That guy taking the video from inside the cafe. His monologue from behind the camera was an endless string of obscenities and it made me wonder what part of Boston he comes from.
posted by three blind mice at 7:51 AM on September 28, 2015 [3 favorites]


I also think that if the people taking part in this kind of thing thought they had better avenues of influencing those issues, they would be doing so.

I mean, at the very least, getting active in taking control of a political party. Active lobbying of parliament. Forming pressure groups to do so, getting elected at council level, crowd sourcing the support of housing associations.... I'm fairly confident that they haven't availed themselves of all the options which are available to someone who is actively committed to promoting a cause.
posted by Cannon Fodder at 7:52 AM on September 28, 2015 [2 favorites]


As much as I eyeroll at hipster culture myself, I'm pretty disgusted at the easy and extremely selected targeting of an independent cafe. As noted widely, to get there the protestors had to walk past various chain coffee shops and the like who are notorious for not paying corporate taxes. Did they attack those? No. Did they attack a lone, independent, business, which pays taxes, hires locals and is run by a couple of blokes from Northern Ireland? Yes.

Pathetic. Pathetic and cowardly.

And as for the "exhorbitant £3.50 for a bowl of cereal we don't want that here in our utopian community" rhetoric being spouted by some of the protestors who manage to articulate a whole sentence, online and in the press:

1. £3.50 for breakfast eating out is actually cheap. Many coffee places charge more; even some of the Wetherspoons breakfast options are more expensive. Unless what you want is just a McDonalds everywhere?

2. No-one is forcing you to buy and eat the cereal. It's London. There are, literally, a thousand other options of all prices and types within walking distance; which leads to...

3. Your utopian community sounds like it's just going to be dirt cheap colorless socialist bread, tea and nothing else which "other people" may prefer. Fine if that's what just minority you yourselves want, but you come over as completely anti-diversity, a single knuckle-dragging lobotomized shuffling step away from xenophobia and racism. "We don't want that kind of cafe here" ... oh do fuck off with your "we" and your bricks and torches.

Even though my own politics are to the left of Corbyn, this is one of those occasions where I've ended up embarrassed to be English, in association in any way with the mindset of this mob of cowards.

Yeah; pathetic and cowardly.
posted by Wordshore at 7:57 AM on September 28, 2015 [34 favorites]


From the "I was part of the protest, here's why" article: "The point of the protest wasn’t to damage property or to frighten anyone." Yeah, but, that's what you did.

Intent isn't magic, to coin a phrase.
posted by officer_fred at 7:57 AM on September 28, 2015 [3 favorites]


The cereal cafe is a bit silly, but when you consider the rental cost of the unit, the cost of importing and stocking the large variety of cereals and milks (and the inherent risk of such a large menu) it probably doesn't make very much profit.
Also, it's independently and locally owned and pays it's taxes.

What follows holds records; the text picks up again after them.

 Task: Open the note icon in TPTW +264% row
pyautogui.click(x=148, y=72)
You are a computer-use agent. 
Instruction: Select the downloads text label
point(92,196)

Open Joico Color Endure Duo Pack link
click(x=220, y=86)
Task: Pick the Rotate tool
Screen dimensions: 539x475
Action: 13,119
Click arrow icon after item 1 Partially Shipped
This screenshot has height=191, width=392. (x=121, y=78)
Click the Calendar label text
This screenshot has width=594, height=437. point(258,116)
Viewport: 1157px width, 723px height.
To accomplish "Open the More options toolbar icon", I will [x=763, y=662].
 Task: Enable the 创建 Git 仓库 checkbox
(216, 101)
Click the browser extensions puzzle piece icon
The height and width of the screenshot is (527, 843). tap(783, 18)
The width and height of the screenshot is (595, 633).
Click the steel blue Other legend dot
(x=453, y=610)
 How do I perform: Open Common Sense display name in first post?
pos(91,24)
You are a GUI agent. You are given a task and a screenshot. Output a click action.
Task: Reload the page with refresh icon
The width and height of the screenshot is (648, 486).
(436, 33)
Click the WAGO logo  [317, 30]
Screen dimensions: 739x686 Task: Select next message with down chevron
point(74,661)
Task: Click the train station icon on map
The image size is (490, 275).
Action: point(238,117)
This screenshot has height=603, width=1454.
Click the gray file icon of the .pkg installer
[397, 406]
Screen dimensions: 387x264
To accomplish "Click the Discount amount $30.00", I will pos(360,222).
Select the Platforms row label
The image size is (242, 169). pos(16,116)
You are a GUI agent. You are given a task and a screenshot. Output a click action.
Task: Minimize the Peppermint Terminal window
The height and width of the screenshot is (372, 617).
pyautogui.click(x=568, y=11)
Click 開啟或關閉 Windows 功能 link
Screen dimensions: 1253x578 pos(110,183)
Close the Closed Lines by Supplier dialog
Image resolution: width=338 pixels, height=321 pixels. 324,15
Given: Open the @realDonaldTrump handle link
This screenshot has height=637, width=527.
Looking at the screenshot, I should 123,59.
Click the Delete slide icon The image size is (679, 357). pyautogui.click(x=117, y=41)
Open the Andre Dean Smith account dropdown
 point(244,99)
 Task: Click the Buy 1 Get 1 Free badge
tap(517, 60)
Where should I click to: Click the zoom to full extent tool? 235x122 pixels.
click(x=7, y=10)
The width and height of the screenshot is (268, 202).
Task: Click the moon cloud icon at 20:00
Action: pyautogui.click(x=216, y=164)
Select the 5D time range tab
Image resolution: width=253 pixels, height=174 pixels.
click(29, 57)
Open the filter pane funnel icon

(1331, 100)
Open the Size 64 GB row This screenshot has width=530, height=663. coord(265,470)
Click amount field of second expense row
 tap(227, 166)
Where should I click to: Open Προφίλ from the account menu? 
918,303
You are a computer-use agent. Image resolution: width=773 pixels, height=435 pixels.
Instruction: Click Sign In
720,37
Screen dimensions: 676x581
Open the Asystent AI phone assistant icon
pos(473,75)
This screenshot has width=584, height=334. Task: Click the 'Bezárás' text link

The markup on a starbucks is much more significant, and the value extracted from the local economy significantly greater.
The outrage against it is stupid.

I also live in London and am practically a full blown communist. I have a lot of sympathy for the protestors, and in fact probably only one or two dickheads in the crowd decided that the beardy hipsters should be done over, but they've undermined the whole message, and they are way way too late to the party in shoreditch.

The area I live in, Brentford, has a mass of mouldering old riverside factories, long abandoned. The development company Ballymore has somehow got the contract to "Regenerate" the area, which, if they ever get round to it is probably going to mean lots of high rise luxury flats, rising rents in the area, pricing out the locals.
There is a constant ongoing fight with the planners and councillors who seem willing to let Ballymore have a free hand and a lot of very vocal pressure groups trying to get concessions to an actually liveable town.
Because the trouble is, there is a tension at the heart of all of this. We want those factories removed and replaced with locally owned independent shops and affordable socially responsible housing. Ballymore want them removed and replaced with high rise luxury flats and chain shops and restaurants. No one really wants the old ruins to remain. But it's a lot easier to stomp up and down brick lane making noise and fury than it is to meaningfully engage in the million tiny battles of the local planning process.

Especially when your opponents (planners, developers, corrupt officials) get paid to do it and are rewarded with suitcases full of cash and you have to fit the fight around work, and family and living and your reward is maybe your rent goes up £100 a month instead of £400.
posted by Just this guy, y'know at 7:58 AM on September 28, 2015 [9 favorites]


Gentrification is a natural growth of capitalism and reflects a growing spilt between the Haves and Have Nots as high paying jobs move to urban areas, replacing manufacturing economies...Cities such as Boston, london, Berlin, San Francisco, NY all reflect this move and growth...If you are part of this change--ie, moving to gentrified places--you appreciate this; if not, you are resentful of a change that will not be stopped.
posted by Postroad at 8:23 AM on September 28, 2015 [1 favorite]


Agreed, these idiots have focused on the wrong targets completely.

And, the gentrification wave forces don't crest on independently-owned businesses, however hipster. Eventually commercial rental rates will rise and it will only be corporate chains who will sign leases. Locals will be wistful about the £3.50 cereal guys by that point, who will be gone.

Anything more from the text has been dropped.